Every time you hit 'like' on a social media post, check your Uber driver's live location, or see your Netflix watch history load in under a second — there's a non-trivial chance Cassandra is doing the heavy lifting underneath. It was built by Facebook engineers to handle the inbox search problem: hundreds of millions of writes per day, globally distributed, with zero acceptable downtime. Relational databases buckled under that load. Cassandra didn't.
The core problem Cassandra solves is the tension between scale, availability, and write throughput that kills traditional RDBMS systems. When you need to ingest millions of events per second across datacenters in Tokyo, Frankfurt, and Ohio simultaneously, you can't afford a single master node, a two-phase commit, or a schema that requires costly JOINs. Cassandra abandons all three. It trades the strong consistency guarantee of SQL for eventual consistency and gives you fine-grained control over exactly how eventual that consistency is — per query.

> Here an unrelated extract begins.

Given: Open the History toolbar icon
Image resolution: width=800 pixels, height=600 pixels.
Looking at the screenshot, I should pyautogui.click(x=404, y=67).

After working through this article, you'll be able to design a Cassandra data model from scratch using partition keys and clustering columns, explain exactly what happens under the hood during a write (Memtable → CommitLog → SSTable), configure replication for a multi-datacenter cluster, tune consistency levels intelligently based on your SLA, and avoid the five production mistakes that turn a fast Cassandra cluster into a slow one.
The Cassandra Data Model: Partition Keys, Clustering Columns, and Physical Storage
Cassandra's data model is deceptively simple: a table is a collection of rows, and each row is identified by a primary key. But that primary key has two parts: the partition key determines which node stores the row, and the clustering columns determine the order within that partition.
Here's the thing most docs gloss over: the partition key isn't just a lookup key. It's the unit of physical locality. All rows sharing the same partition key live on the same node and are stored contiguously on disk. That's why bad partition key design (e.g., using a timestamp as the sole partition key) creates hot spots — all writes for that second hit one node.
Internally, each partition is stored as a single row inside a Memtable, then flushed to an SSTable on disk. When you query by partition key, Cassandra uses an in-memory index (the partition summary) to find which SSTable contains that partition. It'll read only that SSTable, not the whole file. Bloom filters help skip SSTables that definitely don't contain your partition.
The clustering columns sort rows within a partition. This ordering is physical — it's how data is laid out on disk. So if you query with a range on the first clustering column, Cassandra can skip rows efficiently. This is a big deal for time-series workloads where you often query recent data.
- A good partition key distributes data evenly across shelves — no shelf gets all the books.
- If you use a sequential ID (like an auto-increment), all new books will pile onto one shelf — a hot spot.
- Clustering order matters because Cassandra writes data in that order. If you need range queries, make the range part of the clustering key, not the partition key.
- Large partitions (over 100 MB) hurt compaction and read performance. Keep each partition under 10 MB ideally.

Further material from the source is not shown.